ACTIVITIES.
(A) Copy the passage of the court judgment excerpt between "39. The Government" and "view was excessive.", inclusive.
(B) In the court judgment excerpt, what amount does the Court award the applicant for non-pecuniary damage?

32. It follows that there has been no breach of Article 3 of the Convention with respect to this period.

III. APPLICATION OF ARTICLE 41 OF THE CONVENTION

33. Article 41 of the Convention provides:

"If the Court finds that there has been a violation of the Convention or the Protocols thereto, and if the internal law of the High Contracting Party concerned allows only partial reparation to be made, the Court shall, if necessary, afford just satisfaction to the injured party."

A. Damage

34. The applicant claimed 1,080,000 Bulgarian levs (BGN) (552,195 euros (EUR)) in respect of the income which he would have allegedly been able to earn if he had not been imprisoned. His representative claimed on his behalf EUR 6,000 in respect of non-pecuniary damage.

35. The Government submitted that the claims were unjustified and excessive.

36. Regarding the claim in respect of pecuniary damage, the Court finds no causal link between the conditions of the applicant's detention and his alleged loss of earnings (see Dvoynykh v. Ukraine, no. 72277/01, 76, 12 October 2006); that loss was due to his imprisonment rather than the conditions in which it took place.

37. As for the claim in respect of non-pecuniary damage, the Court notes that the breach of Article 3 of the Convention concerned the applicant's detention in poor conditions for a period of about a year. Having regard to the materials in its possession and its case-law, the Court finds it reasonable to award him EUR 3,000 in respect of non-pecuniary damage.

B. Costs and expenses

38. The applicant sought reimbursement of EUR 1,140 incurred in lawyer's fees for nineteen hours of work on his case after notice of the application had been given to the Government, at the rate of EUR 60 per hour. He also sought reimbursement of BGN 331 (EUR 169) incurred for the translation and copying of documents and for postage. He requested that any award under this head be made directly payable to his representative, Ms S. Margaritova-Vuchkova.

39. The Government submitted that the postal and translation expenses claimed by the applicant should be granted. They objected to the representative's hourly rate, which in their view was excessive.

40. Having regard to the documents in its possession and its case-law, the Court finds it reasonable to award EUR 600 in respect of the legal fees incurred for the proceedings before the Court. With regard to the claim for other expenses, the Court notes that the documents submitted by the applicant showed that the expenses incurred by him were in fact BGN 326 (EUR 167), which sum should be awarded under this head of the claim.

C. Default interest

41. The Court considers it appropriate that the default interest rate should be based on the marginal lending rate of the European Central Bank, to which should be added three percentage points.

ENTRIES SUPPLIED.

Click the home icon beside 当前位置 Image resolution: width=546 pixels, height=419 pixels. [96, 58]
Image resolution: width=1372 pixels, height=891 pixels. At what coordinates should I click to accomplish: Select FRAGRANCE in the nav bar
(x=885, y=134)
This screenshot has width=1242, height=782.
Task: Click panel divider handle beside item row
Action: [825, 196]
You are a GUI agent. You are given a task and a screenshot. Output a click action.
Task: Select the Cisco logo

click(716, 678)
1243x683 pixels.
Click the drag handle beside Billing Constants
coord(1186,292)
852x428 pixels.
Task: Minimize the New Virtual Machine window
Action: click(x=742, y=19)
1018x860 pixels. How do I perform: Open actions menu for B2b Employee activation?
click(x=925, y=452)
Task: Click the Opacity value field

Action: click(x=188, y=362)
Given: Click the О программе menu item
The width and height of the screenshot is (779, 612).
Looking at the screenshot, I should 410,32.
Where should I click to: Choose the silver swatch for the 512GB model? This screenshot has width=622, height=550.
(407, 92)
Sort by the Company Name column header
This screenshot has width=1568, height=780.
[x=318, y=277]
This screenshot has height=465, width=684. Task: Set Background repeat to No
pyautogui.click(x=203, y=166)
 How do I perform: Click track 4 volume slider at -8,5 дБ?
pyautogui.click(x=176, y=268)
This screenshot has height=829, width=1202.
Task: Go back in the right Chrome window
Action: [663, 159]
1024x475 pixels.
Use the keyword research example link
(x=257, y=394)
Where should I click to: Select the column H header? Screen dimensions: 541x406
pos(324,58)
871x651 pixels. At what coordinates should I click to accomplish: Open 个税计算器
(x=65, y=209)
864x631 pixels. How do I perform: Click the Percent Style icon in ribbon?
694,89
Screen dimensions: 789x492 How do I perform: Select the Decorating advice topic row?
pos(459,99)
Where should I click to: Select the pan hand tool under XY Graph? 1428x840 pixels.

YOUR RESPONSES.
(A)
39. The Government submitted that the postal and translation expenses claimed by the applicant should be granted. They objected to the representative's hourly rate, which in their view was excessive.

(B) EUR 3,000